ISTRUZIONI PER L'USO MEDICINALE DEL FARMACO NISTATINA UNGUENTO (UNGUENTUM NYSTATINI)

Composizione:

Principio attivo: nistatina;

1 g di unguento contiene 100 000 UI di nistatina;

Eccipienti: preparato OS-20 (miscela di polietilenglicole (macrogolo) ed etere cetostearilico), alcool cetostearilico, olio minerale, polietilene ossido-400, acqua depurata.

Forma farmaceutica. Unguento.

Principali proprietà fisico-chimiche: massa omogenea di colore giallo o leggermente tendente al bruno, con debole odore specifico.

Gruppo farmacoterapeutico.

Farmaci antifungini per uso dermatologico esterno.

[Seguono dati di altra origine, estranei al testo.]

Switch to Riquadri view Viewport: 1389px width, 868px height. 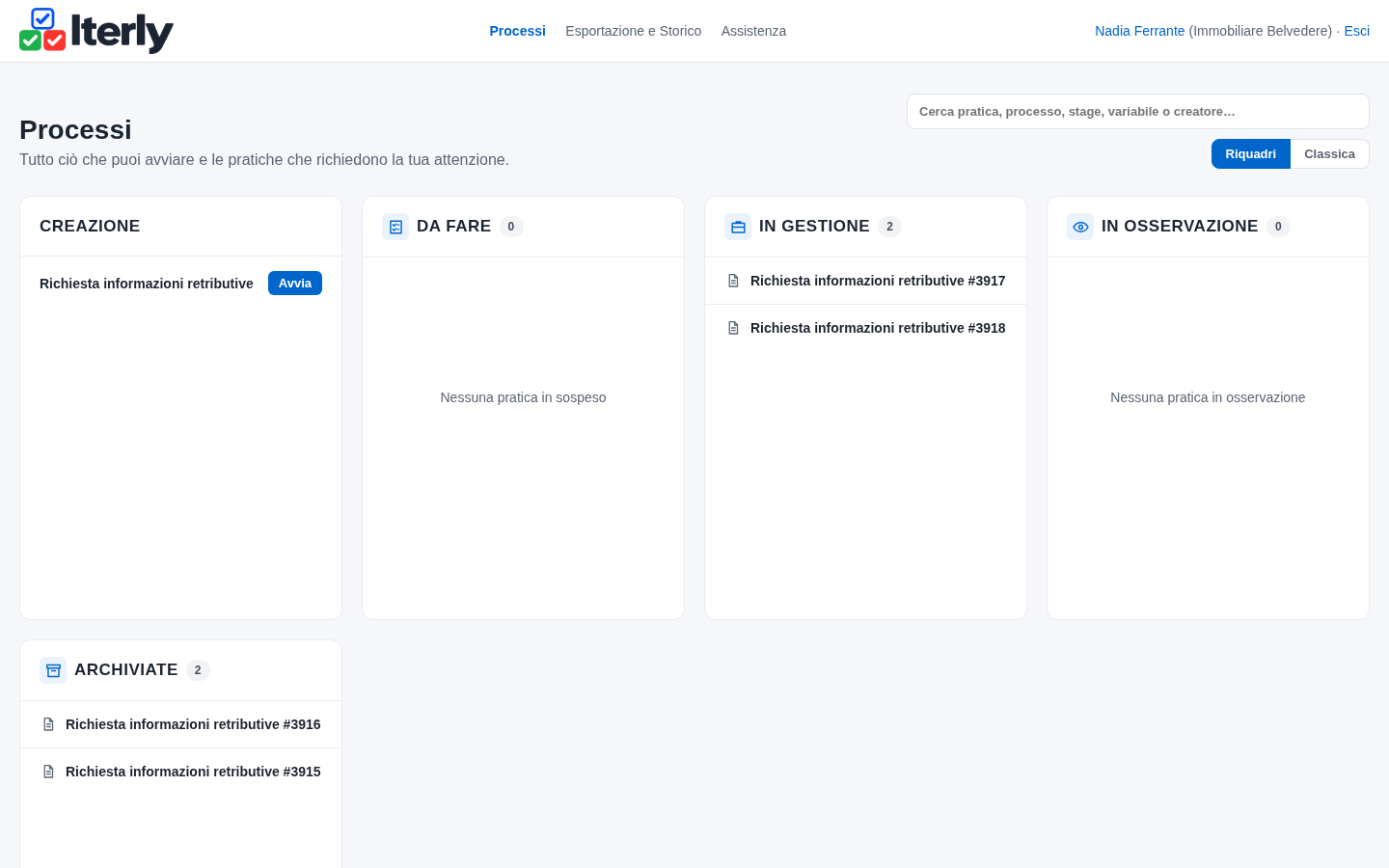pyautogui.click(x=1250, y=154)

Antibiotici.

Codice ATC D01A A01.

Proprietà farmacologiche.

Farmacodinamica.

La nistatina è un antibiotico del gruppo dei polieni. La sua attività è espressa in unità internazionali (UI). La nistatina agisce sui funghi patogeni, in particolare sui funghi simili ai lieviti del genere Candida, nonché sugli Aspergilli; è inattiva nei confronti dei batteri.

Il medicinale possiede una moderata attività iperosmolare, grazie alla quale esercita un'azione antiessudativa.

Farmacocinetica.

Non studiata.

Caratteristiche cliniche.

Indicazioni.

Malattie della pelle causate da funghi del genere Candida.

Controindicazioni.

Ipersensibilità alla nistatina o ad uno qualsiasi degli altri componenti del medicinale.

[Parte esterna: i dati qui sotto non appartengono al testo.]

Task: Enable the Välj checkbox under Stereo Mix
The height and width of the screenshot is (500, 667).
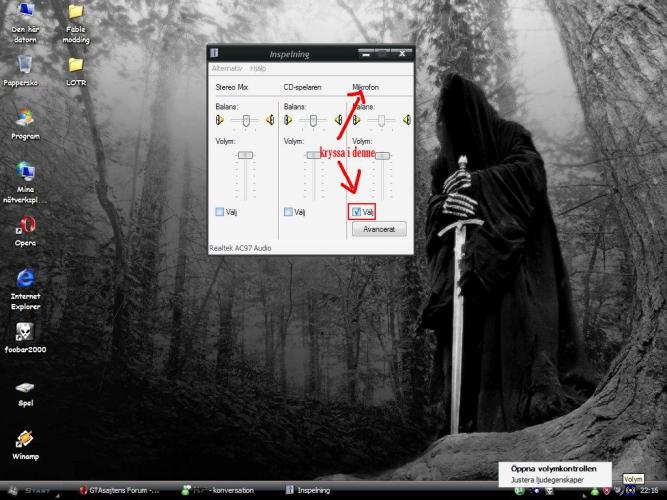Action: (220, 212)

Interazioni con altri medicinali ed altre forme di interazione.

Si osserva resistenza crociata con alcuni antibiotici polienici, ad esempio con l'amfotericina B. L'attività del medicinale è ridotta in presenza di ioni bivalenti e acidi grassi.

Caratteristiche d'uso.

Evitare il contatto dell'unguento con gli occhi e con altre mucose. In caso di contatto con gli occhi, sciacquarli accuratamente con acqua corrente.

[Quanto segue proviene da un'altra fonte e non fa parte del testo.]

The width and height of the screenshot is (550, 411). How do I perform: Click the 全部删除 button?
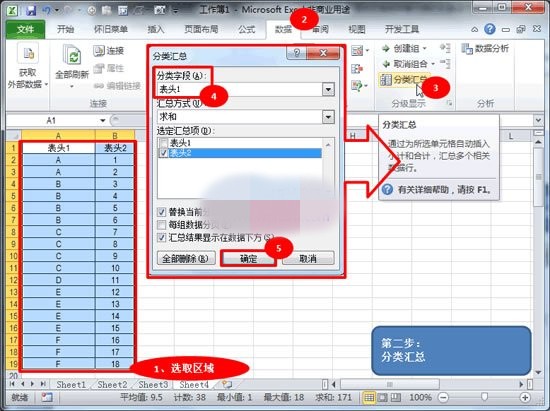coord(186,259)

Non utilizzare Nistatina unguento in caso di tubercolosi e lesioni cutanee virali, nonché in caso di piodermiti stafilococciche della pelle.

Il medicinale contiene alcool cetostearilico, che può causare reazioni cutanee locali come dermatite da contatto.

Uso durante la gravidanza o l'allattamento.

Durante la gravidanza o l'allattamento al seno, il medicinale non deve essere utilizzato.

Capacità di influire sulla velocità di reazione nella guida di autoveicoli o nell'uso di altri mezzi meccanici.

Non influisce.

Modalità e posologia.

Nistatina unguento va applicato per via topica. Applicare una sottile strato di unguento sulla superficie cutanea interessata 1-2 volte al giorno per 7-10 giorni.

Nei casi di candidosi cronica ricorrente e generalizzata, effettuare cicli ripetuti di trattamento con intervalli di 2-3 settimane tra un ciclo e l'altro.

Popolazione pediatrica.

Il medicinale non deve essere somministrato ai bambini.

Sovradosaggio.

Non descritto.

Effetti indesiderati.

Reazioni allergiche, comprese prurito, eruzioni cutanee, febbre, brividi.

Durata della validità.

3 anni.

Condizioni di conservazione.

Conservare nella confezione originale a una temperatura non superiore a 25 °C.

Conservare in luogo inaccessibile ai bambini.

Confezionamento.

15 g in tubi № 1.

Categoria di distribuzione.

Sotto prescrizione medica.

Produttore.

AT «Lubnifarm».

Indirizzo del produttore e sede dell'attività.

Ucraina, 37500, città di Lubni, regione di Poltava, via Barvinkova, 16.